Властный смех раздался рядом. Золотые узоры. Нет… волосы. Появился Огюст с факелом в руке. Пламя горело не оранжевым огнем, а черным, как смоль. Адское пламя. Вечное пламя.
– Очнулся. Хорошо.
Позади него на платформу поднялись Гаспар Фосс и Ашиль Альтье. Гаспар улыбался в ожидании, Ашиля же, казалось, коробило происходящее. Он взглянул на меня всего на секунду и пробормотал что-то Огюсту, который нахмурился и сказал:
– Это не имеет значения. – Огюст посмотрел на меня. – Плоды твоей балисарды, возможно, и не смогли обуздать этот ужасный пожар – пока нет, – но ее дерево, несомненно, привело нас к этому знаменательному дню. – Он взял прядь волос Лу. – Мы сделали клетку специально для вас двоих. Какой печальный конец, да? Погибнуть от своей же собственной балисарды.
Я ничего не сказал – только уставился на него. Огюст пожал плечами и осмотрел факел.

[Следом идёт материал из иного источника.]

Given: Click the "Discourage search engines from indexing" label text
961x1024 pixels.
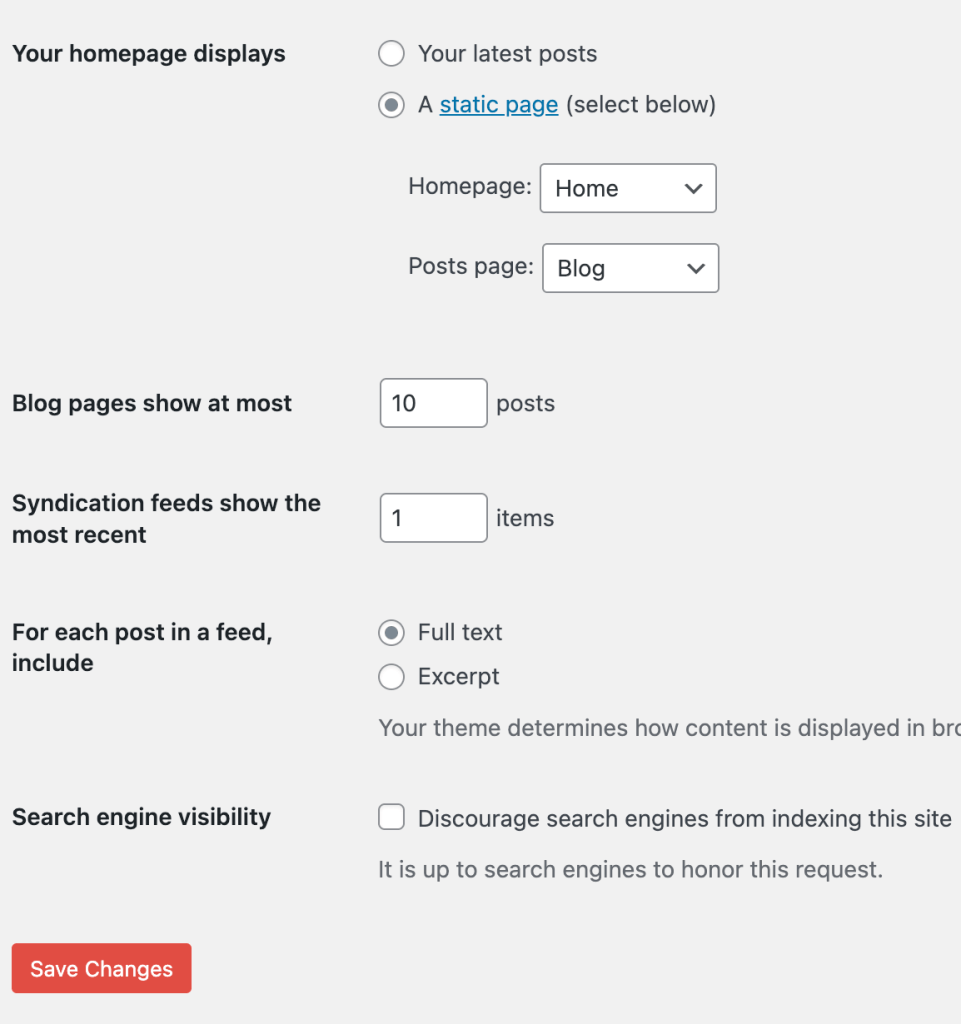Looking at the screenshot, I should pos(684,819).
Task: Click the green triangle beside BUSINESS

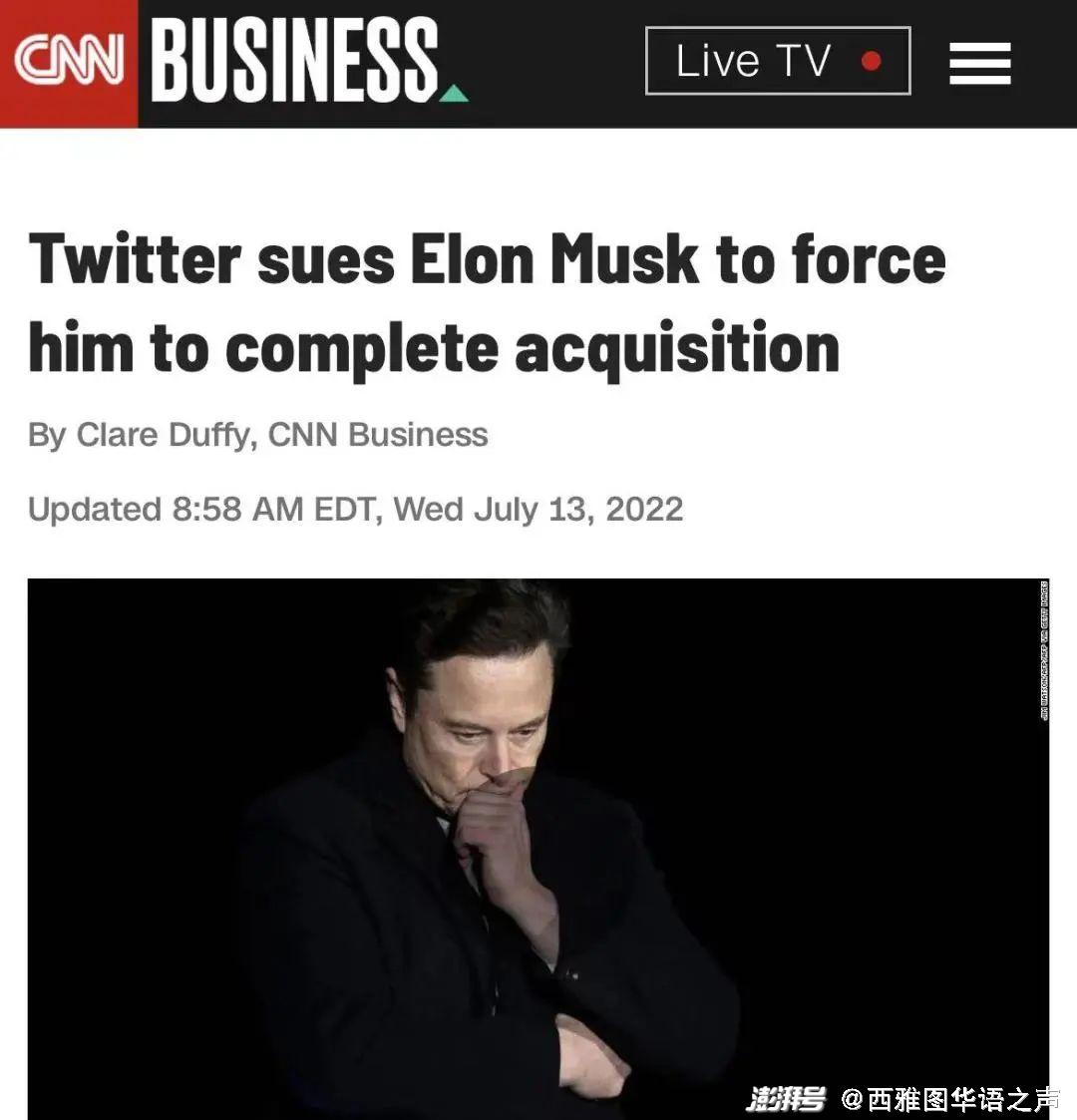Action: coord(454,94)
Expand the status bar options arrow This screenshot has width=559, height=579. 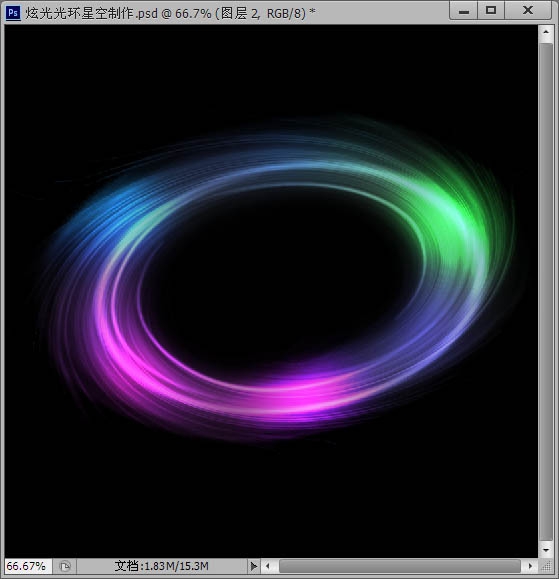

– Хотя, полагаю, последний удар нанесет все же не балисарда. Возможно, стоит поблагодарить священников за то, что они потерпели неудачу. Теперь ты будешь гореть вечно.
– Как и твой… город, – выдавил я.
Эти слова дорого мне обошлись. Я подавился желчью и закашлялся от дыма. Ашиль вздрогнул и отвернулся. На этот раз он не вмешивался. И не сказал ни слова. Да и что он мог поделать? Костер уже сложен. Ашиль бы просто сгорел вместе с нами.
Усмехнувшись в последний раз, Огюст развернулся и обратился к королевству.